Starosta słubicki straci aż pół pensji

Renata Hryniewicz

Tak zdecydowali powiatowi radni. To ciąg dalszy wojny koalicji rządzącej i opozycji. Opozycja próbowała też starostę odwołać. Bez skutku. Koalicji nie udało się odwołać szefa rady.

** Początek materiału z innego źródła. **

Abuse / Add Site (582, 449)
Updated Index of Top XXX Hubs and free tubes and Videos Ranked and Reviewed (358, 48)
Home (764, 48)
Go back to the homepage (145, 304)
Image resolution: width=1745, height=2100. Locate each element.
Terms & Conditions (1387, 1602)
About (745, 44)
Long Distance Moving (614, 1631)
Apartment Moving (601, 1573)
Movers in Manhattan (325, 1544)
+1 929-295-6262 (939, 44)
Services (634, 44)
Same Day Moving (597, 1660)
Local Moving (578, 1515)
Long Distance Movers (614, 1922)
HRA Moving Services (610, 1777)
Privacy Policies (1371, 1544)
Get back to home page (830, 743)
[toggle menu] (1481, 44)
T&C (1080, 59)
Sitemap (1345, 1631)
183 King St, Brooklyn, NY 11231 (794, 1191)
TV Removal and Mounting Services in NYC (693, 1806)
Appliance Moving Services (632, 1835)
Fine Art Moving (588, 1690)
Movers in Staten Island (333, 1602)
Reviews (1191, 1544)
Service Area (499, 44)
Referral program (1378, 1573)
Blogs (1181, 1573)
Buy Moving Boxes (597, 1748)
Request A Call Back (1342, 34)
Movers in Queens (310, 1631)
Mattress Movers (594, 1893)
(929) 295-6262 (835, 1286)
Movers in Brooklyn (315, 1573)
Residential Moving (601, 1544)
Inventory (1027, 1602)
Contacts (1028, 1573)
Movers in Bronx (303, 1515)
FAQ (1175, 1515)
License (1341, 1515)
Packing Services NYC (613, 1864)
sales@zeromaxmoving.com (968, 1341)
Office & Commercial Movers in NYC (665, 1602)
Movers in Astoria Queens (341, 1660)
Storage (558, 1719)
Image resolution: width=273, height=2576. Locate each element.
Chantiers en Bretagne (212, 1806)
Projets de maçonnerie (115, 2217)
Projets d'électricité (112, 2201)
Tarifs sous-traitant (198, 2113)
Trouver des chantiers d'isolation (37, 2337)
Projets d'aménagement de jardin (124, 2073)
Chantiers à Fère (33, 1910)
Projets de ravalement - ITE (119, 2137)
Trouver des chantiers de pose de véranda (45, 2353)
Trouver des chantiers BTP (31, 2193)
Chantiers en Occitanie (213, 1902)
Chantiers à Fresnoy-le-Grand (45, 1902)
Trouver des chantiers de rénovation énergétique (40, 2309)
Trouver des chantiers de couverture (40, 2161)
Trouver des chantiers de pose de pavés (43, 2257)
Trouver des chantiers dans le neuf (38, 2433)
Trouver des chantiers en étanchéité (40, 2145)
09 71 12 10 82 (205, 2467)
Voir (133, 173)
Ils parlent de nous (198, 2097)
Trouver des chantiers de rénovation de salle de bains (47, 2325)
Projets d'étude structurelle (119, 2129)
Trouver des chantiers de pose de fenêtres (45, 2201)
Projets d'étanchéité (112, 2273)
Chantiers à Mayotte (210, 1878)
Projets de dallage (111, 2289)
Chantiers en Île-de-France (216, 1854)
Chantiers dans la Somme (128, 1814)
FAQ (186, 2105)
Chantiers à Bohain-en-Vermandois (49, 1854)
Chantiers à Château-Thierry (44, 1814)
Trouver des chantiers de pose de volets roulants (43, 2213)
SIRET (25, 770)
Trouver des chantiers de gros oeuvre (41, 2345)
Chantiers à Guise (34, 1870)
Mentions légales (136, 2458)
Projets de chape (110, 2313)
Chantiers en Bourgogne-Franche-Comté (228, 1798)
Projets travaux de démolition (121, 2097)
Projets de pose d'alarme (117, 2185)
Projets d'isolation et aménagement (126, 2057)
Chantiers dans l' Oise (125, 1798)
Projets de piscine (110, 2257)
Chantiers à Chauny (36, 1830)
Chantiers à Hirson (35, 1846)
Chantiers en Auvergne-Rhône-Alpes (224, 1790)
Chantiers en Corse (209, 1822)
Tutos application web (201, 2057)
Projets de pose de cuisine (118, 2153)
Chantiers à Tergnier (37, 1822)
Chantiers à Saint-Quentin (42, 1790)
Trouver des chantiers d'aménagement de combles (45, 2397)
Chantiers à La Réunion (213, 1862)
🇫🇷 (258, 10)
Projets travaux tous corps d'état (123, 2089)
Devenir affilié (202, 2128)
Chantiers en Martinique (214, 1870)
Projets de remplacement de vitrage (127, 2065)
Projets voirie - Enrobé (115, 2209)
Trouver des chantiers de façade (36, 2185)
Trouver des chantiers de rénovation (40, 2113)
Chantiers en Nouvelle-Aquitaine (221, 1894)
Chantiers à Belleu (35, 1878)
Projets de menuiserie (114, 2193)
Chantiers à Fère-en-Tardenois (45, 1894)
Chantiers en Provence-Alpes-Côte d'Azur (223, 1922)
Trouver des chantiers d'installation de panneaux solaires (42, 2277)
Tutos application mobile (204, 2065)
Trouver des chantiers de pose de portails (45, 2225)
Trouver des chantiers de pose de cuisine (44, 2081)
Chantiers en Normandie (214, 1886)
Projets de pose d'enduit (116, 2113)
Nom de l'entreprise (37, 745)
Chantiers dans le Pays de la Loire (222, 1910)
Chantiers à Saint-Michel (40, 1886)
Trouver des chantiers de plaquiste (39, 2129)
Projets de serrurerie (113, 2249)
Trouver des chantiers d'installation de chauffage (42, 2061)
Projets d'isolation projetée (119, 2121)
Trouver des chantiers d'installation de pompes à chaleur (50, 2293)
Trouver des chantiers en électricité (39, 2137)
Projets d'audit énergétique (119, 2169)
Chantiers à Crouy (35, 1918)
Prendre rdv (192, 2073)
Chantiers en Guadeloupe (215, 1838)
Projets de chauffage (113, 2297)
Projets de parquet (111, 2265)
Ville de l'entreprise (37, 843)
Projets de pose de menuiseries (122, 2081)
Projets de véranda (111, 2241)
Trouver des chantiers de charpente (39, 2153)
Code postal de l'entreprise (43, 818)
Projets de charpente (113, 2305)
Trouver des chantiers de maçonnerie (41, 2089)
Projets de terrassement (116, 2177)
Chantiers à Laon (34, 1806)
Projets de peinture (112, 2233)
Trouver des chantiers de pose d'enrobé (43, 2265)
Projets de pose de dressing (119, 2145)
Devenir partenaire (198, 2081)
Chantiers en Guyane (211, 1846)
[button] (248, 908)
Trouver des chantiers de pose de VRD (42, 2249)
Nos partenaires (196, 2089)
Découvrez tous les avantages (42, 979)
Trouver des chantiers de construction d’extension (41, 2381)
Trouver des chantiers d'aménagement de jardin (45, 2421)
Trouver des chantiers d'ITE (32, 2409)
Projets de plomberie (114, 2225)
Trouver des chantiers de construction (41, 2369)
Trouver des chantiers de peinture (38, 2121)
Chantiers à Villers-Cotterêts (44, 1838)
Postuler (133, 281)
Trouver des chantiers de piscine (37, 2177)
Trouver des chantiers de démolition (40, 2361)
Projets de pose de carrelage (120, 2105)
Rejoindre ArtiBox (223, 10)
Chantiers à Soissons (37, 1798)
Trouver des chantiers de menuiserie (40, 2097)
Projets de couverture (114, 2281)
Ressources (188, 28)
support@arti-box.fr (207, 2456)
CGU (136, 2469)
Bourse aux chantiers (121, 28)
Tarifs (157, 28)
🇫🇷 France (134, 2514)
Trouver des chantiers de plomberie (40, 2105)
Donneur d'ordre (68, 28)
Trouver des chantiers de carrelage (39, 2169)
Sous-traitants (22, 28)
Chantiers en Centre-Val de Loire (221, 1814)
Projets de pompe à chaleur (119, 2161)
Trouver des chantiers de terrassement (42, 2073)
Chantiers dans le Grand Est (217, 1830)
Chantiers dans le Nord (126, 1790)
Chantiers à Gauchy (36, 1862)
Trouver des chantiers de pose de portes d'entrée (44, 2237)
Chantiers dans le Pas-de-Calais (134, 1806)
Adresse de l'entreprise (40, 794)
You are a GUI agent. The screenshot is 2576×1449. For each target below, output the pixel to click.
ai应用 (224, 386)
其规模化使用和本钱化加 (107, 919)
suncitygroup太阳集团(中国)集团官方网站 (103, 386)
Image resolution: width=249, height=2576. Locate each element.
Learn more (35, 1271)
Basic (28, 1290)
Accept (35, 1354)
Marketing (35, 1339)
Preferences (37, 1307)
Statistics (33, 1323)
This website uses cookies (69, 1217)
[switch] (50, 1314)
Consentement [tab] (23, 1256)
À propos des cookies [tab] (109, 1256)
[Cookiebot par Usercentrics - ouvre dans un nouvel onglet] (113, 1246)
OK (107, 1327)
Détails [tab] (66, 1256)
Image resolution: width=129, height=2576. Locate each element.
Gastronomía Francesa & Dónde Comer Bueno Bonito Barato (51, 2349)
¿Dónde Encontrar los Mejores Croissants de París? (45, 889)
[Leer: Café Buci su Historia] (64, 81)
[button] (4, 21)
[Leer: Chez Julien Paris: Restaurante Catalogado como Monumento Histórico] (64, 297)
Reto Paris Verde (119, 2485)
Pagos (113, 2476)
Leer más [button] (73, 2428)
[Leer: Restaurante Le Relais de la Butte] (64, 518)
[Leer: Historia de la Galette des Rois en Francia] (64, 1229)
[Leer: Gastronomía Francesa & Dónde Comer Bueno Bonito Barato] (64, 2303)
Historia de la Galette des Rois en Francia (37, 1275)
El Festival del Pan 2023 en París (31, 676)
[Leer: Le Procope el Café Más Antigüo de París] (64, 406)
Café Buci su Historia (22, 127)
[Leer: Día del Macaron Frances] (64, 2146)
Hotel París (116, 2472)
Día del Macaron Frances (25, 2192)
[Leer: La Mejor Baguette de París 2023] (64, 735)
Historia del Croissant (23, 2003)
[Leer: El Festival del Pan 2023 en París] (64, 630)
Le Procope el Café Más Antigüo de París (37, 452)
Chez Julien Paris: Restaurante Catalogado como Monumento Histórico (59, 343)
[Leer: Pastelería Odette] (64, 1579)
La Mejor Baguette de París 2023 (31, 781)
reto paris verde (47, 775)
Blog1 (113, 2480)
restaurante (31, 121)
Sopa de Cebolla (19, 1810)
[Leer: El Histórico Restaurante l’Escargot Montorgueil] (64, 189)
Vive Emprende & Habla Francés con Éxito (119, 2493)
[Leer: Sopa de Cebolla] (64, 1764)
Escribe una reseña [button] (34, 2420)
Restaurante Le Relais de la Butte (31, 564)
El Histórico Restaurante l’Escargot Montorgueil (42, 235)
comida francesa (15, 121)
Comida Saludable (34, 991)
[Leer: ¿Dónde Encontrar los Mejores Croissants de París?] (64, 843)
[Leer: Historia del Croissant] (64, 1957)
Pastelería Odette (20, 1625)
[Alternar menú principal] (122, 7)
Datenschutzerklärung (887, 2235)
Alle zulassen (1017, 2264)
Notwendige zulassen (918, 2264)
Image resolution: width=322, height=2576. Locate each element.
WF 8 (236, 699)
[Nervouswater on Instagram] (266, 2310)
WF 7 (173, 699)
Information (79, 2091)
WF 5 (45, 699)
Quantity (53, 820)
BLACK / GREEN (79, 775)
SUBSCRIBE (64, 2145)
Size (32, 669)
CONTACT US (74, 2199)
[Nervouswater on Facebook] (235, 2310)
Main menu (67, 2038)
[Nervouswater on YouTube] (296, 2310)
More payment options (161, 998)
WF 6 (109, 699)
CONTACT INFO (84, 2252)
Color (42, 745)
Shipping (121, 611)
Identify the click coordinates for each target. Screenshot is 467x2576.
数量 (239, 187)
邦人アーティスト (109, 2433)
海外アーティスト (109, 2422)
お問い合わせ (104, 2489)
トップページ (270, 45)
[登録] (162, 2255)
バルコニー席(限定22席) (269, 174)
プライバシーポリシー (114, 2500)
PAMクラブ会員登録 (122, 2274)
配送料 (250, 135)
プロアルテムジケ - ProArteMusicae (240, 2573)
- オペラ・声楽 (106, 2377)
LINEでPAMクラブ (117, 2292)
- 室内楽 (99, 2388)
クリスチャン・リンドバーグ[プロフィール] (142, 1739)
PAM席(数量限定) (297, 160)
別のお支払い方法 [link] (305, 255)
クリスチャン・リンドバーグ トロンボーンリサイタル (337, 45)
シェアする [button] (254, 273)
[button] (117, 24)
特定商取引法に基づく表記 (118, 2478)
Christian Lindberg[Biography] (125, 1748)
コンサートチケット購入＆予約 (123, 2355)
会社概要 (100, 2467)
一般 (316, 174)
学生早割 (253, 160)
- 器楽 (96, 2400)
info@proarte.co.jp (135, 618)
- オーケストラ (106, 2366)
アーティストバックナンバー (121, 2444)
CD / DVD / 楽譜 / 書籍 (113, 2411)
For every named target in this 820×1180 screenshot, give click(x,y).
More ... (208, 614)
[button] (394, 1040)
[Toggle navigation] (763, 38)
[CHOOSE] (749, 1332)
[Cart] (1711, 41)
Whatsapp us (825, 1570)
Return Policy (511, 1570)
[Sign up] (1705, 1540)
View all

Czwartkowa sesja od początku zapowiadała się gorąco. Już na dzień dobry starosta Piotr Łuczyński nie podał ręki koledze z opozycji Tomaszowi Pisarkowi. - Nie będę podawał ręki nieprzyjaciołom, chyba, że ktoś mnie przeprosi i wytłumaczy swoje zachowanie - mówił „GL” Piotr Łuczyński. Pisarek należy do opozycji. Sytuacja polityczna w powiatowym samorządzie w Słubicach jest skomplikowana. Cały PiS jest w opozycji. PSL i PO mają swoich członków i w kolacji rządzacej powiatem, i w opozycji. Po obu stronach są też bezpartyjni. Opozycja występuje pod szyldem Powiat Samorządowy 2014. Koalicja ma starostę, opozycja - szefa rady.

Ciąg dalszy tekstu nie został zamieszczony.